(SOURCE RECORDS)

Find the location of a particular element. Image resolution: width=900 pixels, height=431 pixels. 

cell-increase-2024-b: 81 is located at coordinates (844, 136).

(End SOURCE RECORDS)
(SOURCE RECORDS)

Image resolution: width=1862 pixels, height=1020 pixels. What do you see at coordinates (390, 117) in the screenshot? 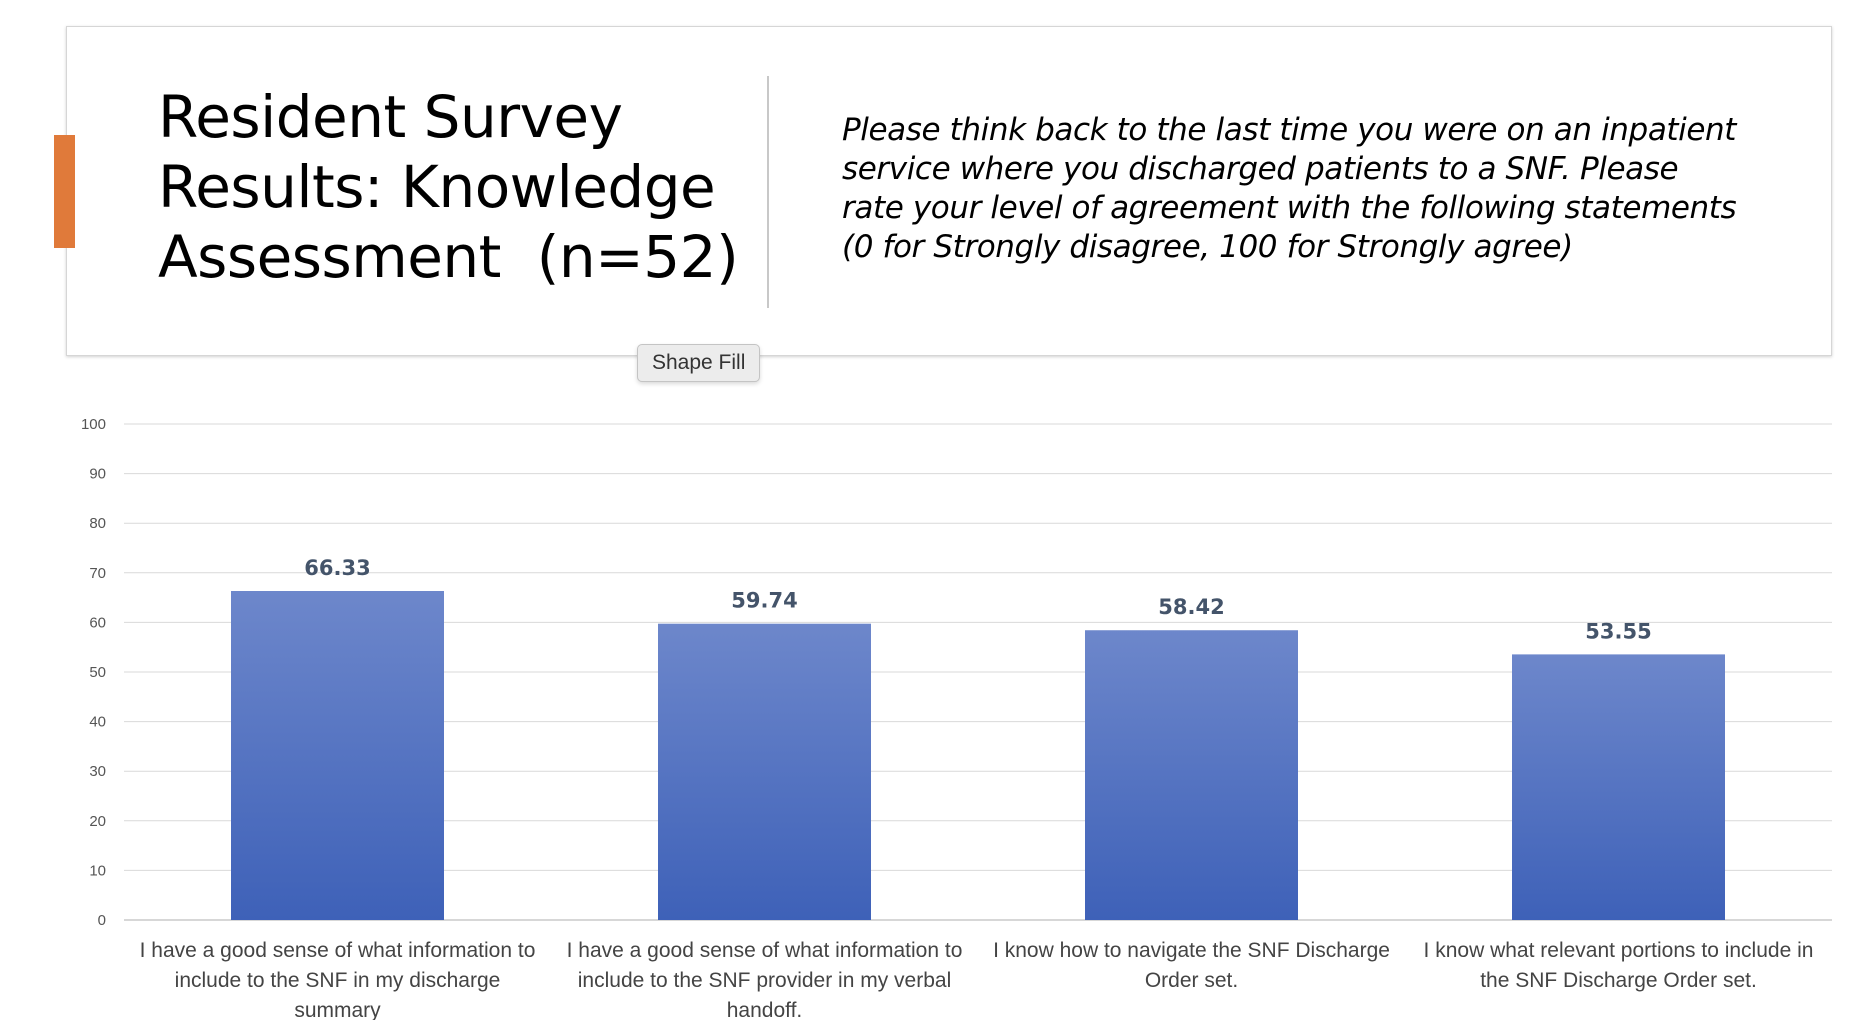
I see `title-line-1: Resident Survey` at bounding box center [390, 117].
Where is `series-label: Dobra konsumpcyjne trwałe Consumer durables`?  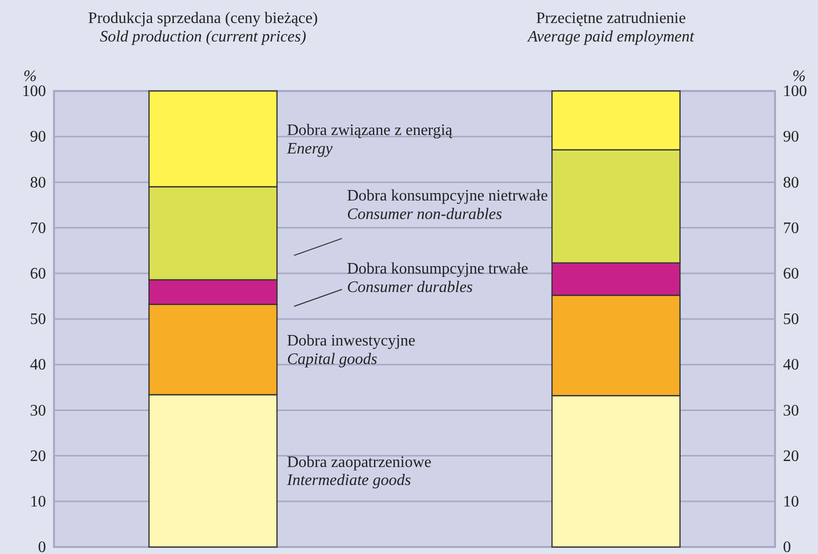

(End SOURCE RECORDS)

PROBLEM DETAILS:
Output as a JSON list of strings the lines from the line with "Find the location" to the line with "cell-increase-2024-b: 81 is", one string per line, leaving out blank lines.

RESPONSE:
[
  "Find the location of a particular element. Image resolution: width=900 pixels, height=431 pixels. ",
  "cell-increase-2024-b: 81 is located at coordinates (844, 136)."
]